■ Task item
Your copy of the listing must be exact and must hold no images.
==*==
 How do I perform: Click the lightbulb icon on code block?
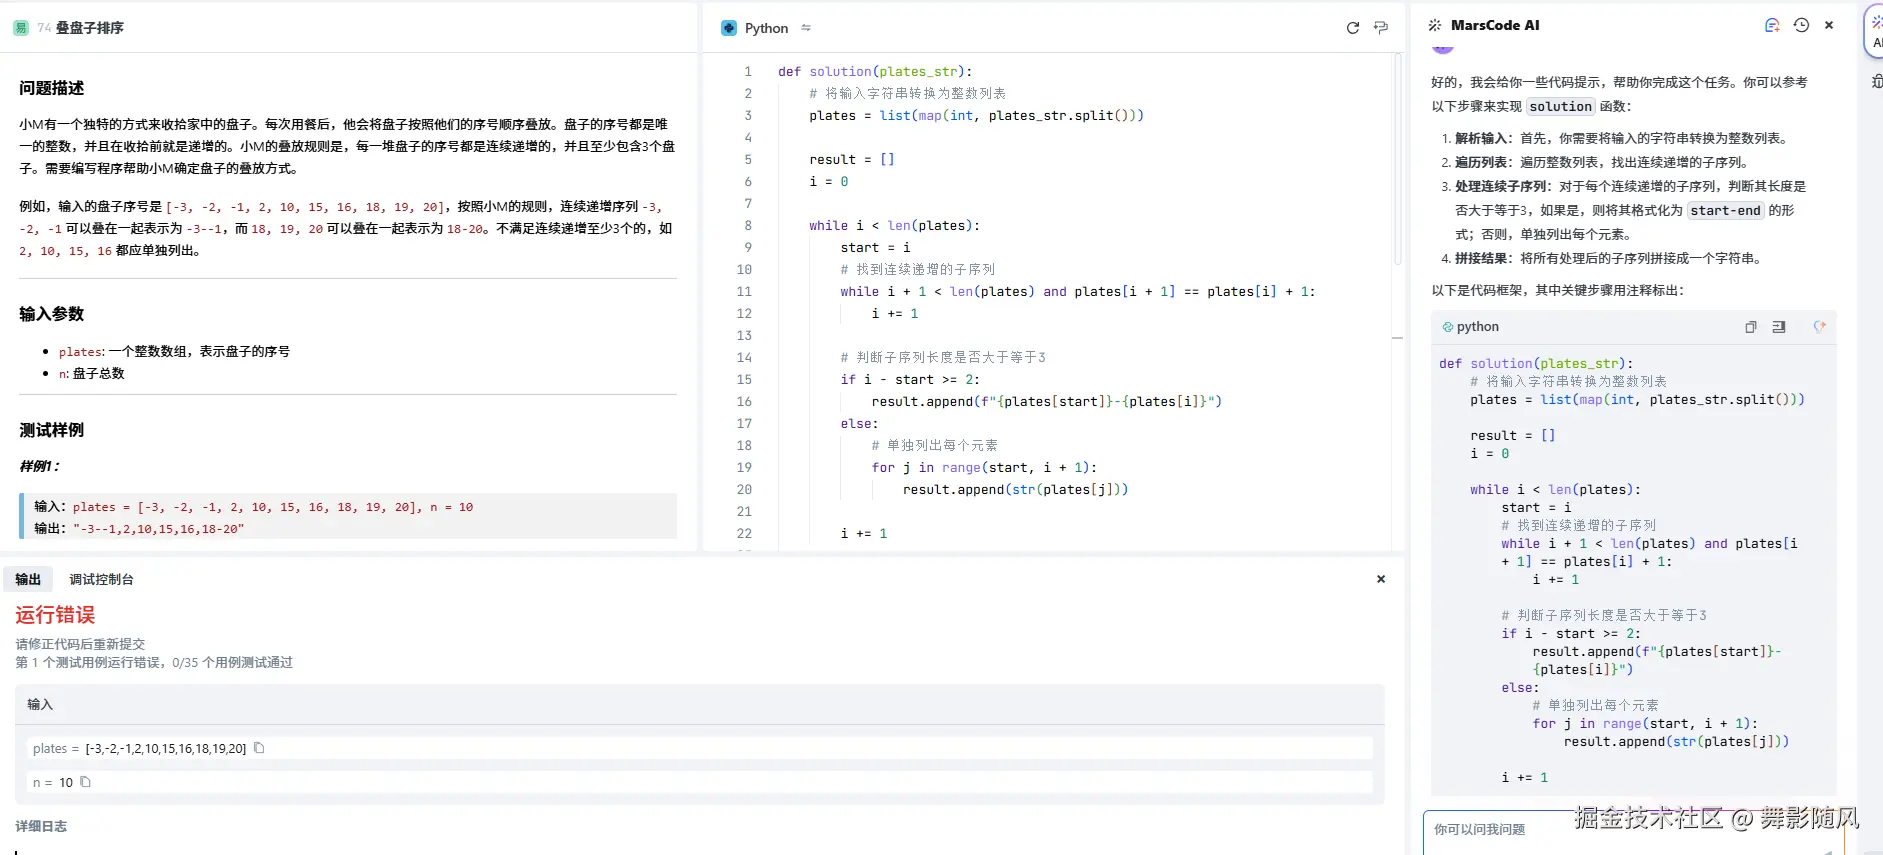1819,326
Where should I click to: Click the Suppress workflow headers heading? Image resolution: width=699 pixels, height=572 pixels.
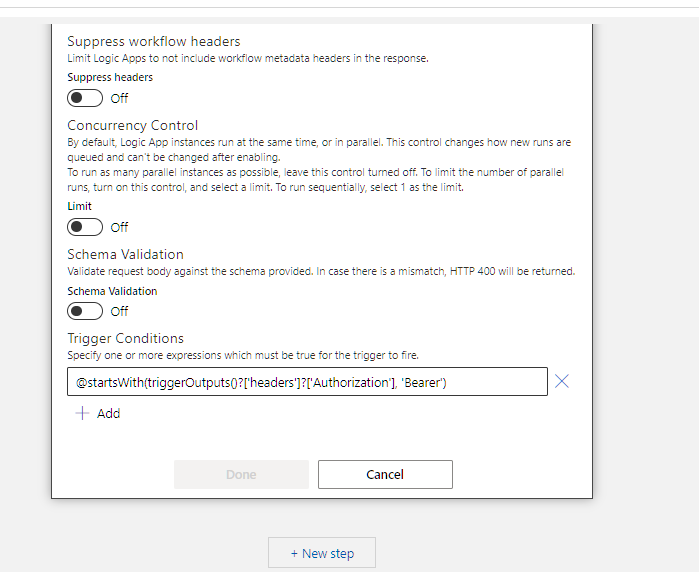(x=153, y=42)
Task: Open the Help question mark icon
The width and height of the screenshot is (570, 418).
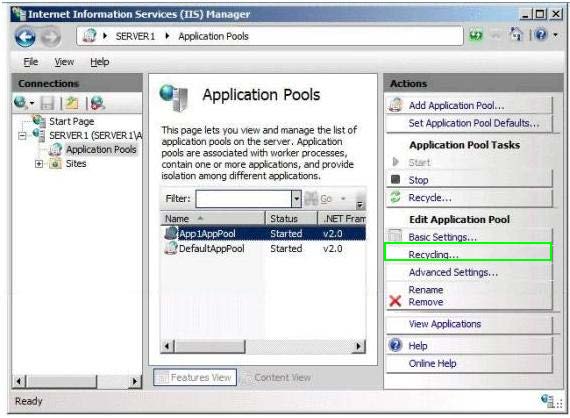Action: 541,35
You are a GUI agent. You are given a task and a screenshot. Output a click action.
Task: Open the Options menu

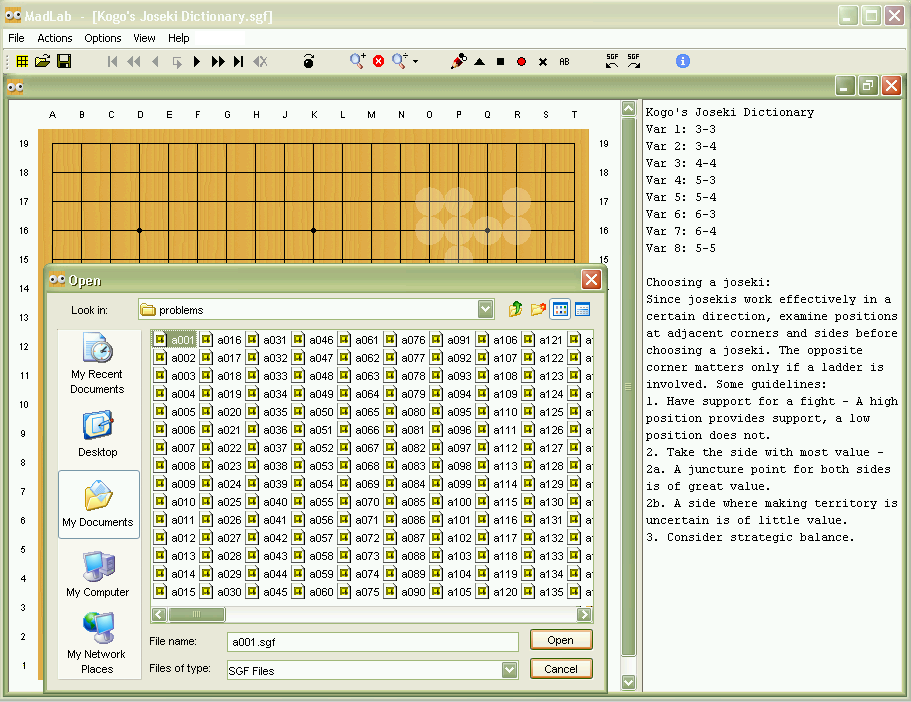point(102,38)
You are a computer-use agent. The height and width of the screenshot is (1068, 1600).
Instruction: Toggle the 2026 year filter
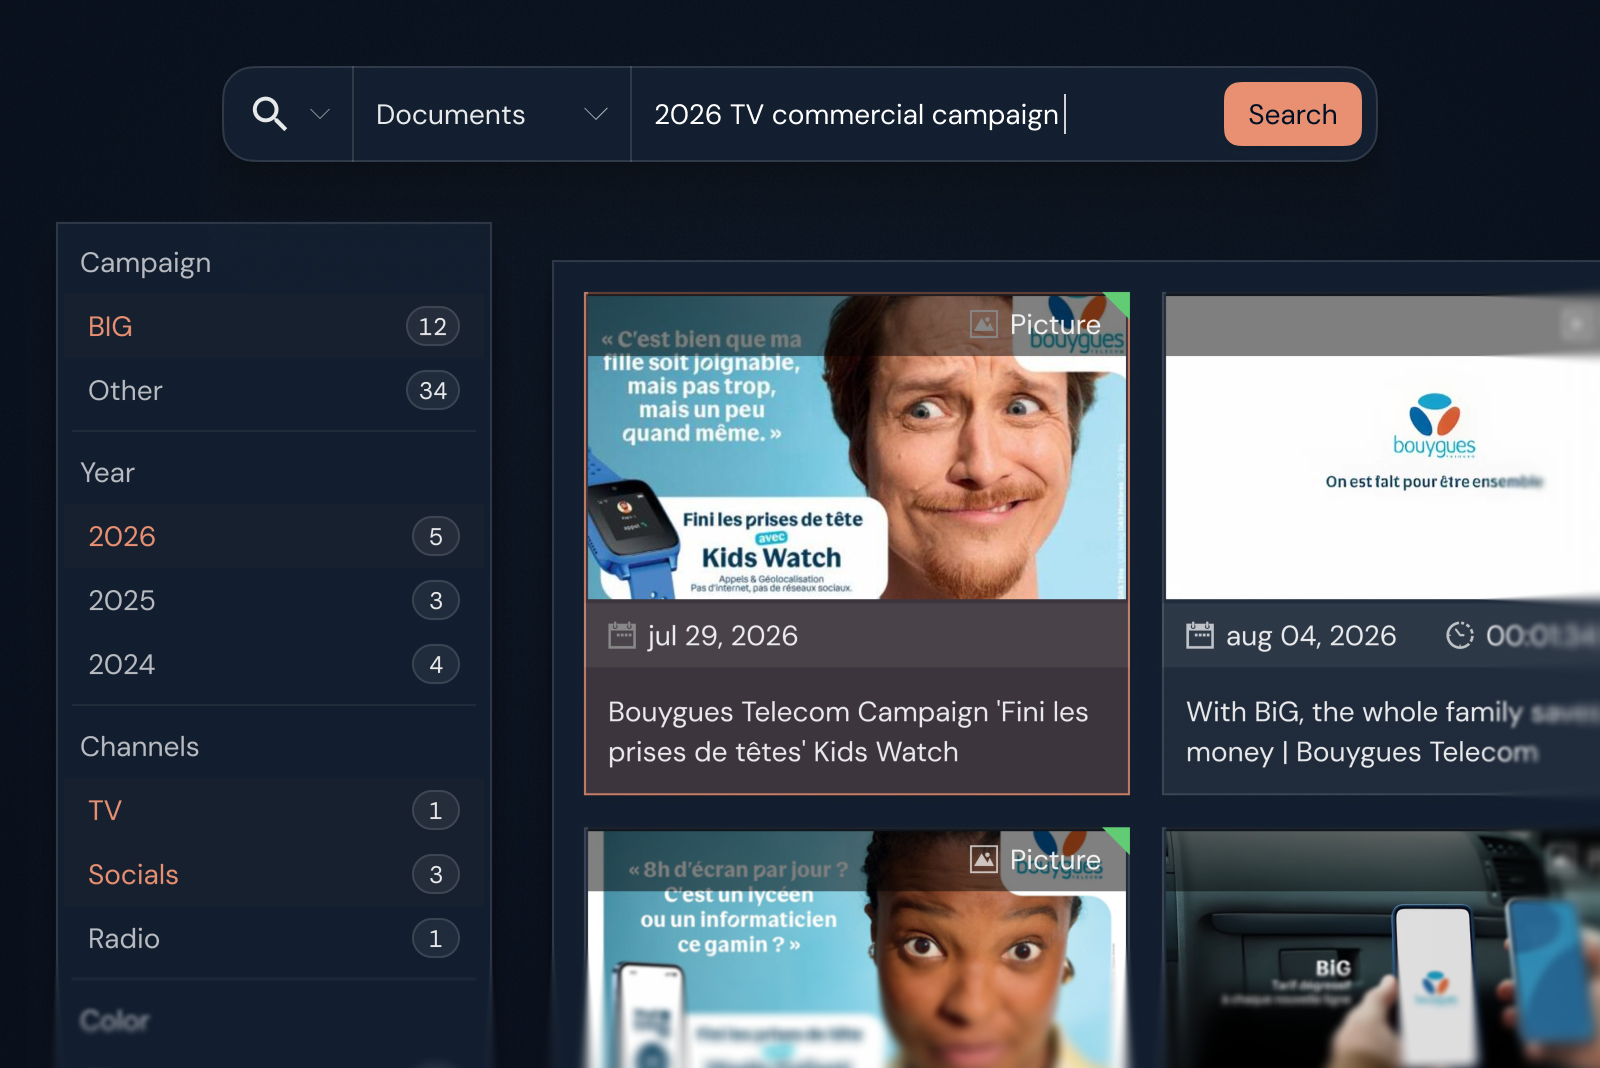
==*==
■ Written reply
 How do I perform: Click the lightbulb icon on code block?
1819,326
Where should I click to: Click the Suppress workflow headers heading? Image resolution: width=699 pixels, height=572 pixels.
(x=153, y=42)
Task: Open the Help question mark icon
The width and height of the screenshot is (570, 418).
Action: 541,35
You are a GUI agent. You are given a task and a screenshot. Output a click action.
Task: Open the Options menu

point(102,38)
You are a computer-use agent. The height and width of the screenshot is (1068, 1600).
Instruction: Toggle the 2026 year filter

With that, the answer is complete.